── DATA RECORDS ──

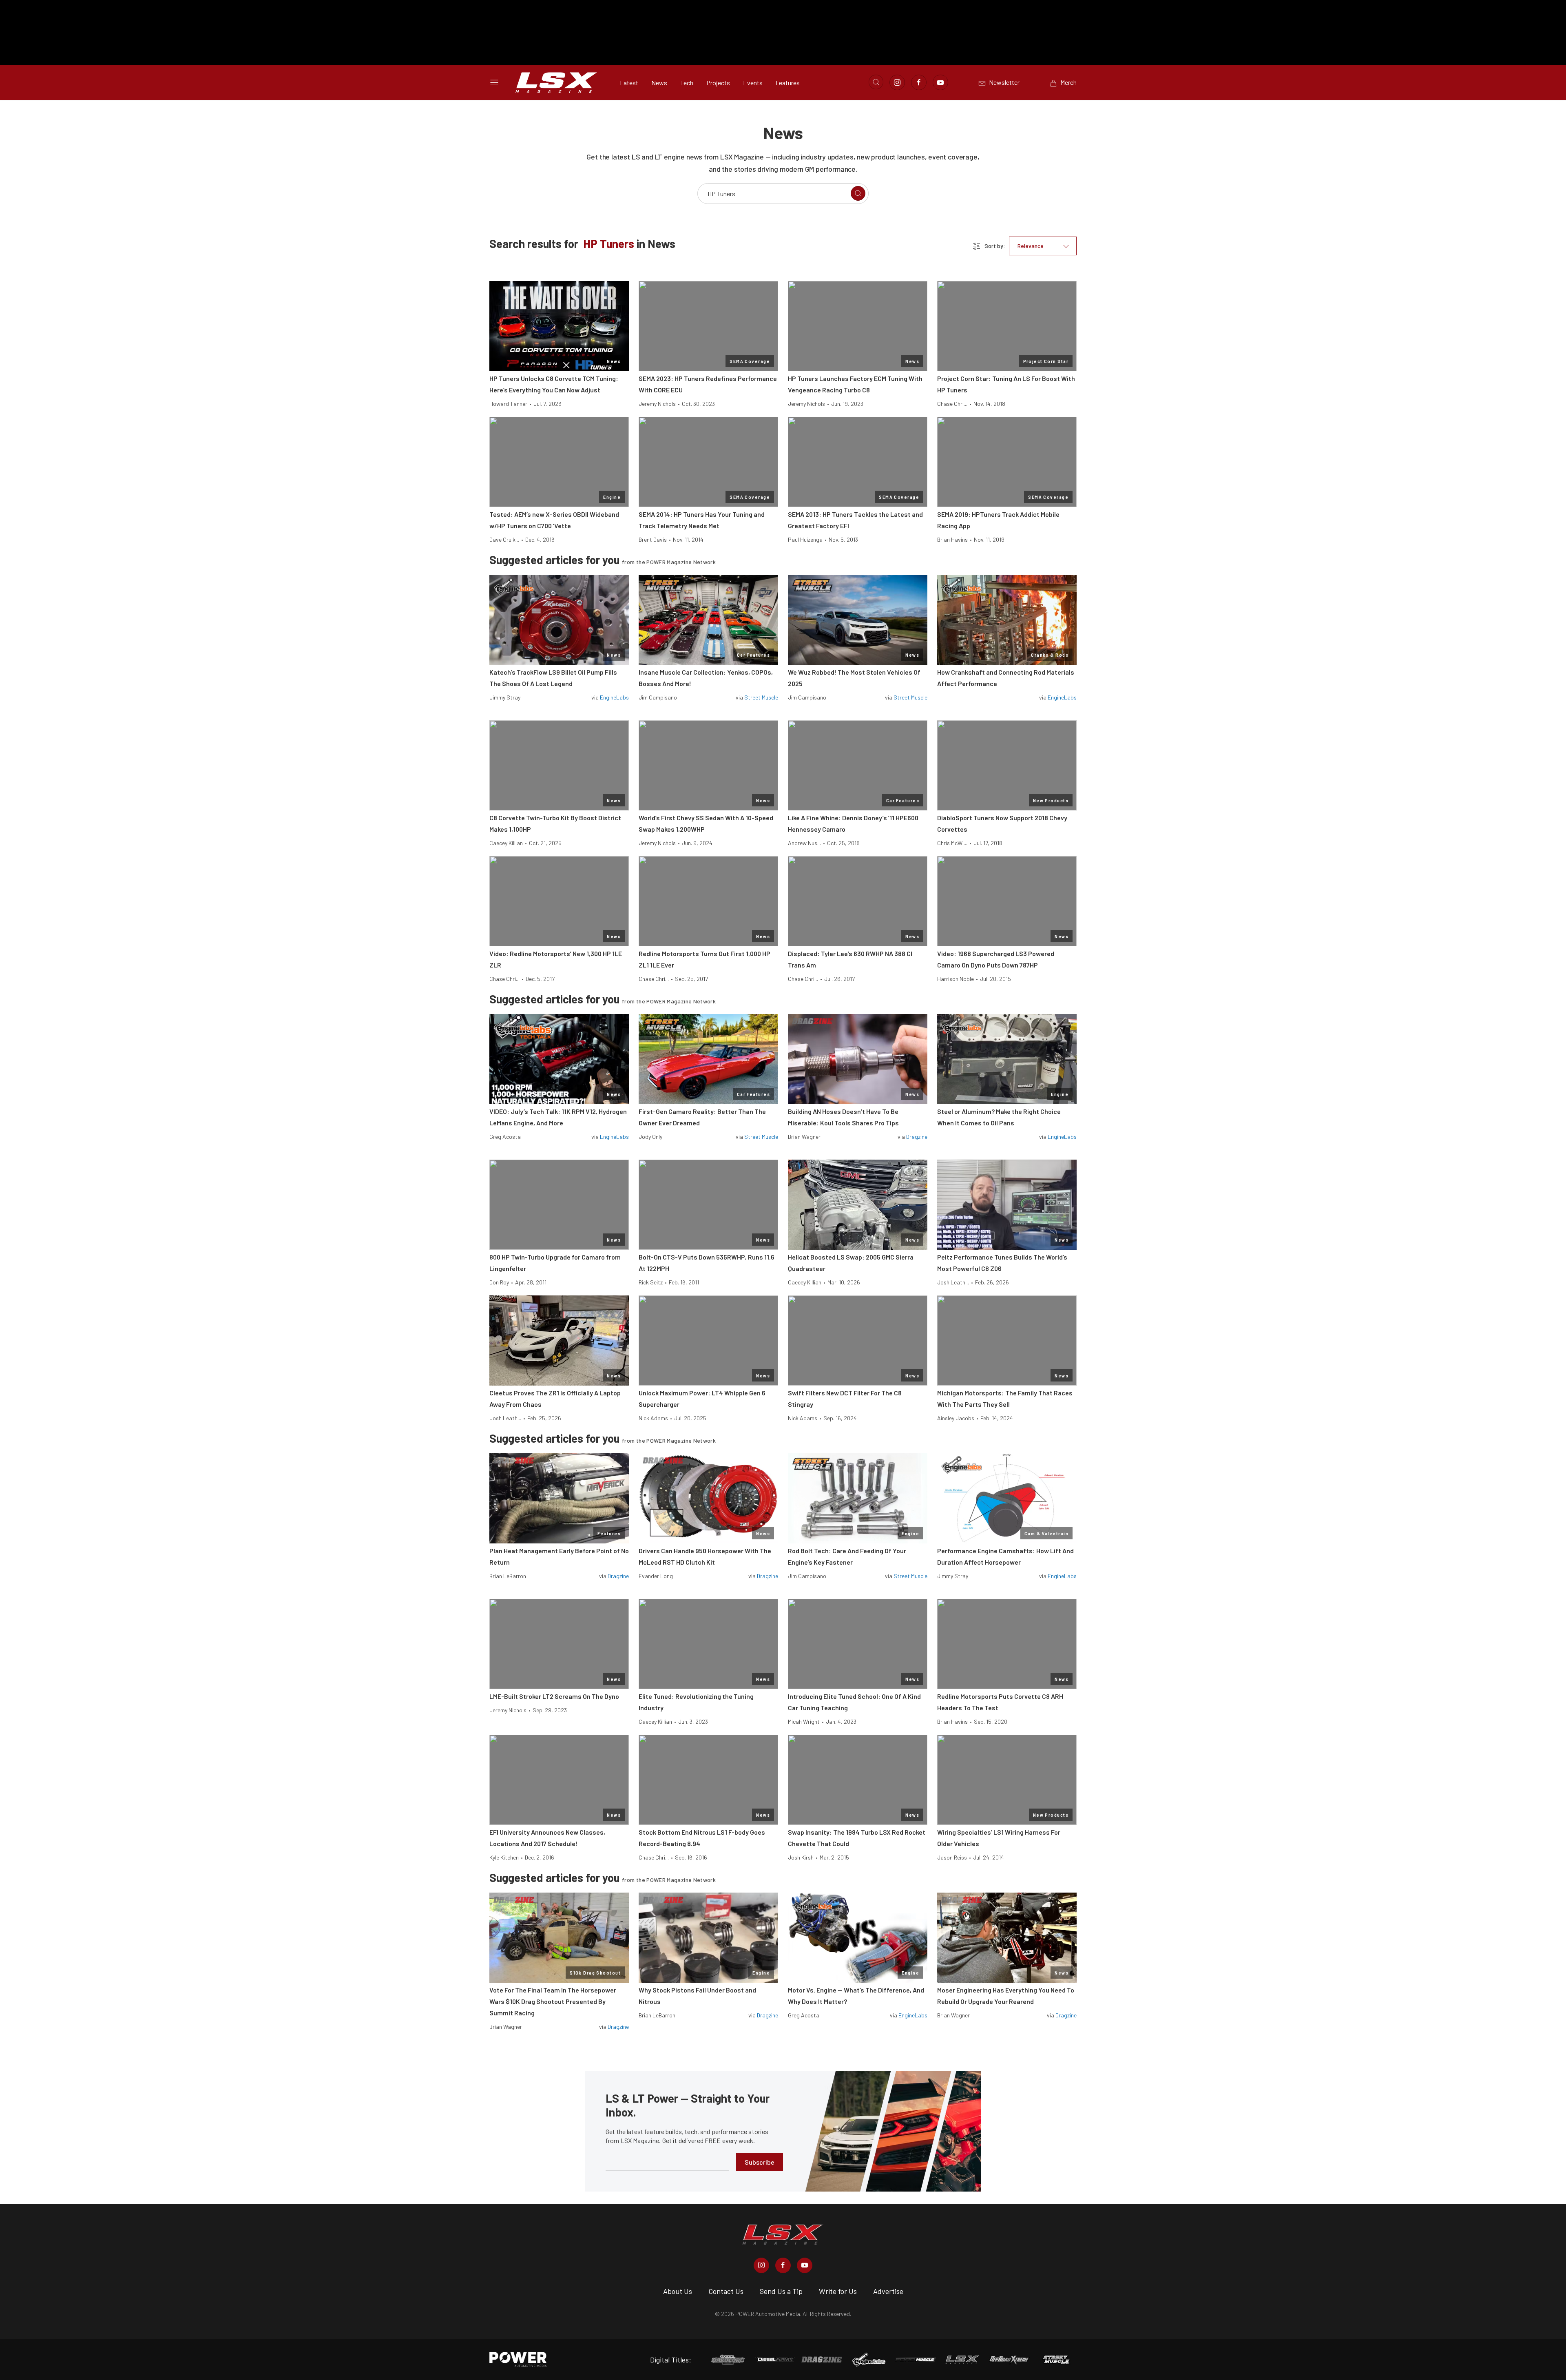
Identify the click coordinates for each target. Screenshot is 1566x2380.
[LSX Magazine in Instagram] (761, 2265)
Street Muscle (761, 697)
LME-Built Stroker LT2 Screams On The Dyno (554, 1696)
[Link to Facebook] (919, 82)
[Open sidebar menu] (494, 82)
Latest (629, 82)
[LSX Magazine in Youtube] (804, 2265)
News (659, 82)
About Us (677, 2291)
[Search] (858, 193)
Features (788, 82)
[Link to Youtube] (940, 82)
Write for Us (838, 2291)
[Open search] (876, 82)
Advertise (888, 2291)
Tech (686, 82)
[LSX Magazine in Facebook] (783, 2265)
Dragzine (916, 1136)
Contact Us (725, 2291)
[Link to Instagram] (897, 82)
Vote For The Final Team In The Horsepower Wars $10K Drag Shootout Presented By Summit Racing (552, 2001)
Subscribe (759, 2162)
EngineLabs (614, 697)
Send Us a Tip (781, 2291)
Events (753, 82)
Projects (718, 82)
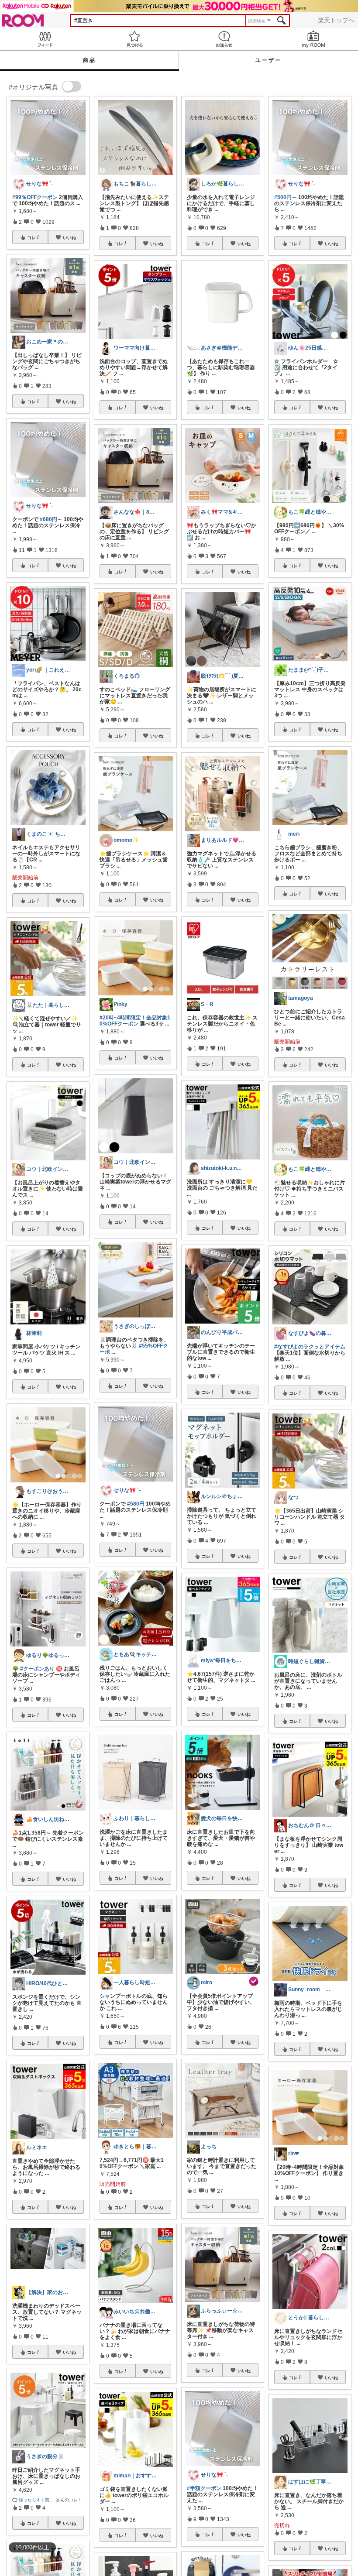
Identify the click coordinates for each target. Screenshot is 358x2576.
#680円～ (51, 519)
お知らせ (223, 39)
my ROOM (313, 39)
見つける (134, 39)
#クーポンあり (37, 1669)
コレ (31, 237)
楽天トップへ (336, 20)
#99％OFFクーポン (35, 197)
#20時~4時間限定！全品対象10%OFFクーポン (135, 1021)
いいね (69, 237)
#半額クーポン (204, 2488)
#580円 (136, 1504)
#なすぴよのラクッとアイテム (309, 1347)
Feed (45, 39)
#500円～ (285, 197)
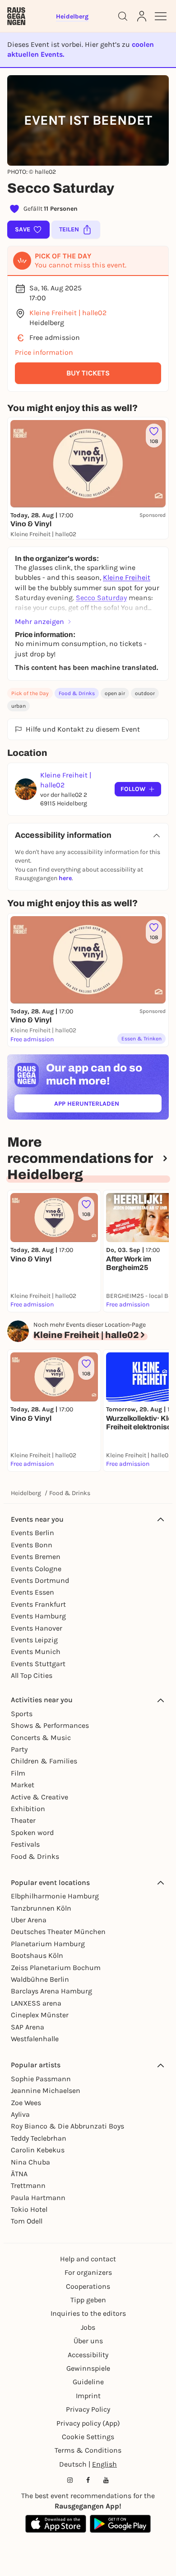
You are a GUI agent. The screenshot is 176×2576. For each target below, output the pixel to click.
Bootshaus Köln (37, 1955)
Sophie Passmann (41, 2078)
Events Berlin (32, 1532)
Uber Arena (28, 1920)
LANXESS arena (36, 2003)
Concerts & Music (41, 1737)
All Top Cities (31, 1675)
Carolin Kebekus (38, 2150)
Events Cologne (36, 1568)
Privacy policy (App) (88, 2423)
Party (19, 1749)
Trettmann (28, 2185)
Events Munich (35, 1651)
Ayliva (20, 2114)
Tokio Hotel (29, 2209)
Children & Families (44, 1761)
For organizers (88, 2272)
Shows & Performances (50, 1725)
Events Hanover (36, 1628)
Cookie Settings (88, 2436)
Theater (23, 1820)
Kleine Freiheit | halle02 (68, 312)
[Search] (123, 16)
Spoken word (32, 1832)
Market (22, 1785)
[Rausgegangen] (16, 16)
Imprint (88, 2395)
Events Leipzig (34, 1640)
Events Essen (32, 1592)
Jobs (88, 2327)
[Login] (141, 16)
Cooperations (88, 2286)
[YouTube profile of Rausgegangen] (106, 2480)
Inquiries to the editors (88, 2313)
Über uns (88, 2340)
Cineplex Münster (40, 2015)
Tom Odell (26, 2221)
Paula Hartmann (38, 2197)
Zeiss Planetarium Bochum (56, 1967)
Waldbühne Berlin (40, 1979)
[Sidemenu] (161, 16)
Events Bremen (35, 1556)
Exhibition (28, 1808)
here (65, 878)
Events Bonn (31, 1545)
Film (18, 1773)
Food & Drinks (77, 693)
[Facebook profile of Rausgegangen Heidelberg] (88, 2480)
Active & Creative (39, 1797)
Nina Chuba (30, 2162)
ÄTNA (19, 2173)
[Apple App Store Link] (55, 2524)
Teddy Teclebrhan (38, 2138)
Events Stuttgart (38, 1663)
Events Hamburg (38, 1616)
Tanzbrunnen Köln (41, 1908)
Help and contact (88, 2259)
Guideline (88, 2381)
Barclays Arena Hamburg (51, 1991)
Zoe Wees (26, 2102)
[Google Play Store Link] (120, 2524)
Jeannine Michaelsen (45, 2090)
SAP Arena (27, 2027)
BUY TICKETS (88, 373)
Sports (21, 1713)
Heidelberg (26, 1493)
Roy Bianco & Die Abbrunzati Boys (67, 2126)
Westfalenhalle (35, 2038)
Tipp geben (88, 2300)
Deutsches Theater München (58, 1931)
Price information (44, 352)
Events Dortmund (40, 1580)
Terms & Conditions (88, 2450)
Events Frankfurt (38, 1604)
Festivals (25, 1844)
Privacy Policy (88, 2409)
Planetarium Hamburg (48, 1943)
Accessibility (88, 2354)
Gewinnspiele (88, 2368)
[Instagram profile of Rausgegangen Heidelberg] (70, 2480)
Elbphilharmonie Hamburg (55, 1896)
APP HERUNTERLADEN (107, 1105)
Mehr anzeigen (39, 621)
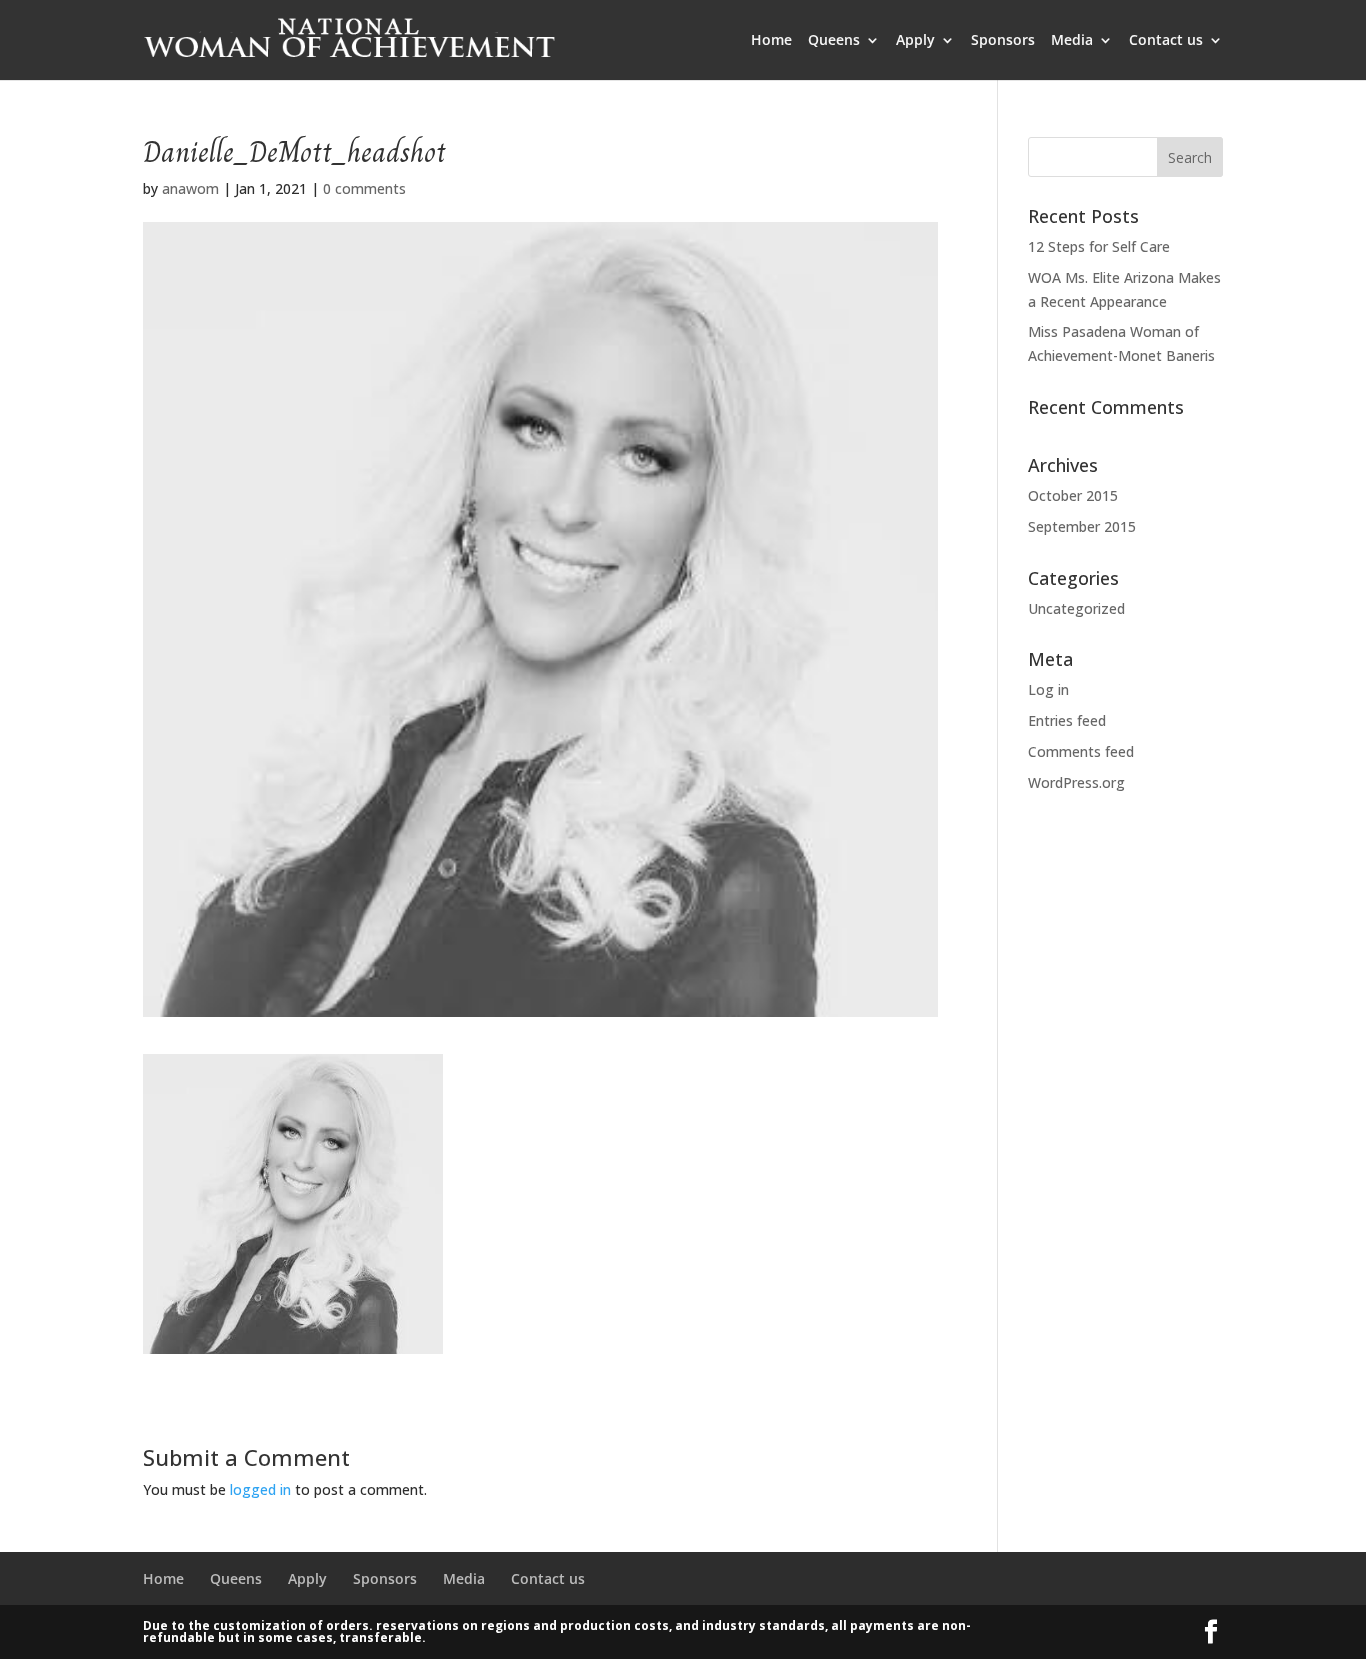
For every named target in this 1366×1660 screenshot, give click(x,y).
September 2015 (1082, 526)
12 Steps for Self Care (1099, 246)
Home (771, 41)
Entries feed (1067, 720)
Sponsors (1003, 41)
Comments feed (1081, 751)
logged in (260, 1489)
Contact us (1166, 41)
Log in (1048, 689)
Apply (915, 41)
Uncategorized (1076, 608)
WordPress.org (1076, 782)
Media (1072, 41)
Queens (834, 41)
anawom (190, 188)
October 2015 (1073, 495)
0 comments (364, 188)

───

## TRY IT
Any picture among the entries must be skipped; copy all else exactly.

## WRITTEN ANSWER
Identify the click coordinates for each target. Screenshot is 1566x2380.
[LSX Magazine in Instagram] (761, 2265)
Street Muscle (761, 697)
LME-Built Stroker LT2 Screams On The Dyno (554, 1696)
[Link to Facebook] (919, 82)
[Open sidebar menu] (494, 82)
Latest (629, 82)
[LSX Magazine in Youtube] (804, 2265)
News (659, 82)
About Us (677, 2291)
[Search] (858, 193)
Features (788, 82)
[Link to Youtube] (940, 82)
Write for Us (838, 2291)
[Open search] (876, 82)
Advertise (888, 2291)
Tech (686, 82)
[LSX Magazine in Facebook] (783, 2265)
Dragzine (916, 1136)
Contact Us (725, 2291)
[Link to Instagram] (897, 82)
Vote For The Final Team In The Horsepower Wars $10K Drag Shootout Presented By Summit Racing (552, 2001)
Subscribe (759, 2162)
EngineLabs (614, 697)
Send Us a Tip (781, 2291)
Events (753, 82)
Projects (718, 82)
Identify the click coordinates for each target. Screenshot is 358x2576.
#680円～ (51, 519)
お知らせ (223, 39)
my ROOM (313, 39)
見つける (134, 39)
#クーポンあり (37, 1669)
コレ (31, 237)
楽天トップへ (336, 20)
#99％OFFクーポン (35, 197)
#20時~4時間限定！全品対象10%OFFクーポン (135, 1021)
いいね (69, 237)
#半額クーポン (204, 2488)
#580円 (136, 1504)
#なすぴよのラクッとアイテム (309, 1347)
Feed (45, 39)
#500円～ (285, 197)
You are a GUI agent. The screenshot is 176×2576. For each target below, output the pixel to click.
Bootshaus Köln (37, 1955)
Sophie Passmann (41, 2078)
Events Berlin (32, 1532)
Uber Arena (28, 1920)
LANXESS arena (36, 2003)
Concerts & Music (41, 1737)
All Top Cities (31, 1675)
Carolin Kebekus (38, 2150)
Events Cologne (36, 1568)
Privacy policy (App) (88, 2423)
Party (19, 1749)
Trettmann (28, 2185)
Events Munich (35, 1651)
Ayliva (20, 2114)
Tokio Hotel (29, 2209)
Children & Families (44, 1761)
For organizers (88, 2272)
Shows & Performances (50, 1725)
Events Hanover (36, 1628)
Cookie Settings (88, 2436)
Theater (23, 1820)
Kleine Freiheit | halle02 (68, 312)
[Search] (123, 16)
Spoken word (32, 1832)
Market (22, 1785)
[Rausgegangen] (16, 16)
Imprint (88, 2395)
Events Leipzig (34, 1640)
Events Essen (32, 1592)
Jobs (88, 2327)
[Login] (141, 16)
Cooperations (88, 2286)
[YouTube profile of Rausgegangen] (106, 2480)
Inquiries to the editors (88, 2313)
Über uns (88, 2340)
Cineplex Münster (40, 2015)
Tom Odell (26, 2221)
Paula Hartmann (38, 2197)
Zeiss Planetarium Bochum (56, 1967)
Waldbühne Berlin (40, 1979)
[Sidemenu] (161, 16)
Events Bremen (35, 1556)
Exhibition (28, 1808)
here (65, 878)
Events Bonn (31, 1545)
Film (18, 1773)
Food & Drinks (77, 693)
[Facebook profile of Rausgegangen Heidelberg] (88, 2480)
Active & Creative (39, 1797)
Nina Chuba (30, 2162)
ÄTNA (19, 2173)
[Apple App Store Link] (55, 2524)
Teddy Teclebrhan (38, 2138)
Events Stuttgart (38, 1663)
Events Hamburg (38, 1616)
Tanzbrunnen Köln (41, 1908)
Help and contact (88, 2259)
Guideline (88, 2381)
Barclays Arena Hamburg (51, 1991)
Zoe Wees (26, 2102)
[Google Play Store Link] (120, 2524)
Jeannine Michaelsen (45, 2090)
SAP Arena (27, 2027)
BUY TICKETS (88, 373)
Sports (21, 1713)
Heidelberg (26, 1493)
Roy Bianco & Die Abbrunzati Boys (67, 2126)
Westfalenhalle (35, 2038)
Tipp geben (88, 2300)
Deutsches Theater München (58, 1931)
Price information (44, 352)
Events Dortmund (40, 1580)
Terms & Conditions (88, 2450)
Events Frankfurt (38, 1604)
Festivals (25, 1844)
Privacy Policy (88, 2409)
Planetarium Hamburg (48, 1943)
Accessibility (88, 2354)
Gewinnspiele (88, 2368)
[Instagram profile of Rausgegangen Heidelberg] (70, 2480)
Elbphilharmonie Hamburg (55, 1896)
APP HERUNTERLADEN (107, 1105)
Mehr anzeigen (39, 621)
For every named target in this 1366×1660 screenshot, give click(x,y).
September 2015 (1082, 526)
12 Steps for Self Care (1099, 246)
Home (771, 41)
Entries feed (1067, 720)
Sponsors (1003, 41)
Comments feed (1081, 751)
logged in (260, 1489)
Contact us (1166, 41)
Log in (1048, 689)
Apply (915, 41)
Uncategorized (1076, 608)
WordPress.org (1076, 782)
Media (1072, 41)
Queens (834, 41)
anawom (190, 188)
October 2015 (1073, 495)
0 comments (364, 188)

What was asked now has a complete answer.